[Opening RECORDS PROVIDED section]

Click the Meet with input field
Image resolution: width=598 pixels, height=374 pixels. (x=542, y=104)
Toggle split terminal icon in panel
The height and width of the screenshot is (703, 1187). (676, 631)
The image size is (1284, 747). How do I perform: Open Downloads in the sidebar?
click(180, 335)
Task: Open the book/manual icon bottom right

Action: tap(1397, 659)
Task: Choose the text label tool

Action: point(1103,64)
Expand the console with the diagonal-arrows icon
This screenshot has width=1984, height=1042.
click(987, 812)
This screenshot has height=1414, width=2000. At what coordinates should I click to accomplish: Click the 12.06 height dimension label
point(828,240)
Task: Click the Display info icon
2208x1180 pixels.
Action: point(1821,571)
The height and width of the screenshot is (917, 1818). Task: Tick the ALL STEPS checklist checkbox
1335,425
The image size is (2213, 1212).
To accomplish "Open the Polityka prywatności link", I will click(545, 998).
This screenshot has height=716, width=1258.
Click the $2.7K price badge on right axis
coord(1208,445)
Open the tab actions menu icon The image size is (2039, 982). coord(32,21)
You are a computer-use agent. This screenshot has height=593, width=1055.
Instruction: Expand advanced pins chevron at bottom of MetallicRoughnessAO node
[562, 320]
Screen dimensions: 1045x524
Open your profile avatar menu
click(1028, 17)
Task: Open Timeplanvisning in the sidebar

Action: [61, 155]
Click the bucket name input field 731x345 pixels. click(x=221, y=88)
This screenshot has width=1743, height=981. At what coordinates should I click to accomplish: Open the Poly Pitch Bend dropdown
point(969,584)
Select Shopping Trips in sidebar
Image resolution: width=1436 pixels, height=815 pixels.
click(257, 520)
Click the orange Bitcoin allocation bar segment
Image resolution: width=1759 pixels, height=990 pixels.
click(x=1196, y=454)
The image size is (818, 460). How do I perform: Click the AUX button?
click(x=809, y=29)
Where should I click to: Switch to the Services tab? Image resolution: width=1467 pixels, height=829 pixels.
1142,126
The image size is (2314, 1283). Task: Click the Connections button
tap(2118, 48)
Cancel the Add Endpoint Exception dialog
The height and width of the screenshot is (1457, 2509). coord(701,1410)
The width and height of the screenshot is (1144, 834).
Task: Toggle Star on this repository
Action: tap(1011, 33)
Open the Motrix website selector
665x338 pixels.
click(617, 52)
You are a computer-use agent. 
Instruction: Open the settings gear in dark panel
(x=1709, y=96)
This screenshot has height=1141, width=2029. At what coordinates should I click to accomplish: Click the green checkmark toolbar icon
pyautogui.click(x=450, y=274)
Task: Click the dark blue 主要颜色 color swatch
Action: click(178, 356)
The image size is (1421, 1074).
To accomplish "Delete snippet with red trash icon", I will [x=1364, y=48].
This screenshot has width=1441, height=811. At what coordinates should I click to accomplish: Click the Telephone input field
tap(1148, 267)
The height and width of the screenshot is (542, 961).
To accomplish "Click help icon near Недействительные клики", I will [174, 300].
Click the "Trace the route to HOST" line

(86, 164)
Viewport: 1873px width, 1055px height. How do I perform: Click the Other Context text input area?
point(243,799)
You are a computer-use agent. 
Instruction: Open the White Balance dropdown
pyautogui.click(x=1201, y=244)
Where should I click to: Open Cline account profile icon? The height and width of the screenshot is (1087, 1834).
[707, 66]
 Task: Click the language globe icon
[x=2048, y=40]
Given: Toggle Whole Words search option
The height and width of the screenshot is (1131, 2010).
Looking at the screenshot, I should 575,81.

[Closing RECORDS PROVIDED section]

WHAT THE TASK ASKS
Pull every line containing the word "will" out of the material.

ANSWER SECTION
To accomplish "Open the Polityka prywatności link", I will click(545, 998).
To accomplish "Delete snippet with red trash icon", I will [x=1364, y=48].
To accomplish "Click help icon near Недействительные клики", I will [174, 300].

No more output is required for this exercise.